We have recognized that protected conduct closely followed by adverse action may justify an inference of retaliatory motive. See Love v. Re/Max of Am., Inc., 738 F.2d 383, 386 (10th Cir.1984) (Title VII judgment upheld based in part on adverse action closely following protected activity). Although we have rejected attempts to unduly stretch the "close temporal proximity" required under this standard, see Candelaria v. EG & G Energy Measurements, Inc., 33 F.3d 1259, 1262 (10th Cir.1994), and cases cited therein, we also believe that the phrase "closely followed" must not be read too restrictively where the pattern of retaliatory conduct begins soon after the filing of the FLSA complaint and only culminates later in actual discharge. Cf. Jackson v. RKO Bottlers of Toledo, Inc., 743 F.2d 370, 377 n. 4 (6th Cir.1984) (reversing judgment for defendant and remanding for further consideration of Title VII retaliation claim where discharge occurred nearly one and one-half years after complaint but pattern of retaliation allegedly began soon after complaint was filed). Granting plaintiff the benefit of every favorable inference, the pattern of actions taken by defendant precludes summary judgment concerning defendant's motivation in demoting plaintiff and terminating his employment.5

There are genuine issues of material fact concerning defendant's motivation. Such questions of fact, in retaliation cases as well as discrimination cases, are for the trier of fact. See Randle, 69 F.3d at 453. We therefore reverse summary judgment on plaintiff's FLSA retaliation claim.

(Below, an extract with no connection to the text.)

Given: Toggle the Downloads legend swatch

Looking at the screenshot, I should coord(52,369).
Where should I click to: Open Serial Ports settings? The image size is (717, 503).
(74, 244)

The judgment of the district court is AFFIRMED save for summary judgment on plaintiff's retaliation claim, which is REVERSED, and the case is REMANDED for further proceedings consistent with this opinion.


1. Plaintiff's amended complaint also included a supplemental state law claim for breach of employment contract and an FLSA claim for unpaid overtime pay. After plaintiff filed his notice of appeal, the district court dismissed these claims by stipulation of the parties and entered final judgment on the claims now before this court. Plaintiff's notice of appeal ripened at that point, allowing this court to assume jurisdiction over this appeal. See Kelley v. Michaels, 59 F.3d 1055, 1057 (10th Cir.1995); Lewis v. B.F. Goodrich Co., 850 F.2d 641, 645 (10th Cir.1988). This case is ordered submitted without oral argument in compliance with the applicable rules.

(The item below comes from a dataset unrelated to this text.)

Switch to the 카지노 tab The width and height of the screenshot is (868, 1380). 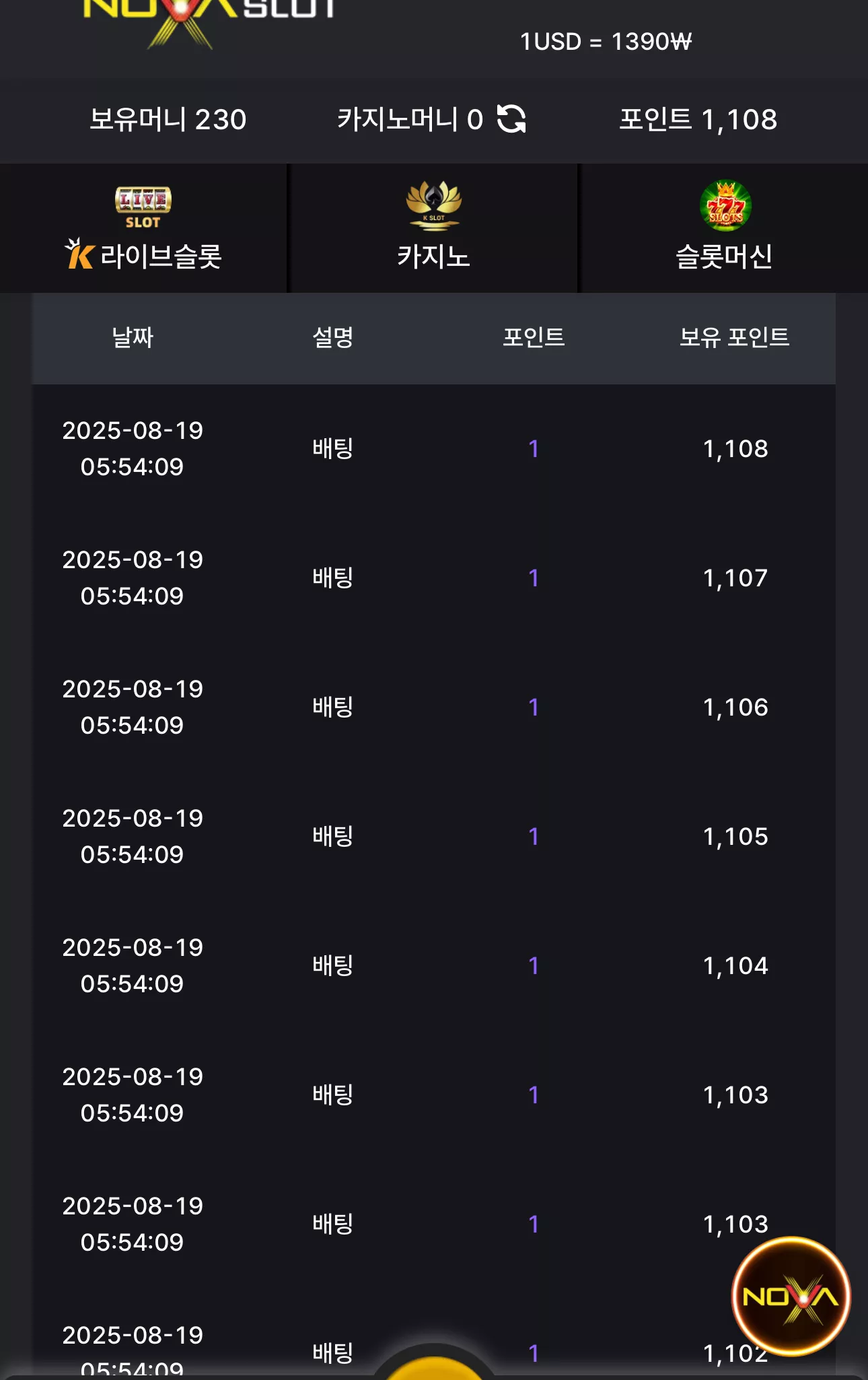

2. Sir Walter Scott, Marmion, canto VI, stanza 17 (1808).
3. The frivolity of the event should best be characterized in the memorable words of then Chief Judge Cardozo: "the antics of the clown are not the paces of the cloistered cleric." Murphy v. Steeplechase Amusement Co., 250 N.Y. 479, 166 N.E. 173, 174 (1929). The merriment ended with a photograph taken of the plaintiff sitting in a limousine, provided by the co-employees, with an underwear band on his head.
4. On appeal, plaintiff alleges that his firing constituted a discriminatory retaliation under the ADEA. This claim would have presented a closer question than the one analyzed in part III, however, plaintiff did not raise the ADEA retaliation claim below, and we will not entertain it for the first time on appeal. See Oyler v. Allenbrand, 23 F.3d 292, 299 n. 8 (10th Cir.1994). The district court treated both the demotion and the firing as discrimination claims under the ADEA, and we do review that ruling.
5. In his motion for reconsideration before the district court, plaintiff argued that defendant could not rely on the misstatements uncovered during the discovery process as justification for terminating his employment, citing McKennon v. Nashville Banner Publishing Co., ___ U.S. ___, 115 S.Ct. 879, 130 L.Ed.2d 852 (1995). The district court correctly concluded that it had not relied on after-acquired evidence. McKennon does not apply under the circumstances of this case.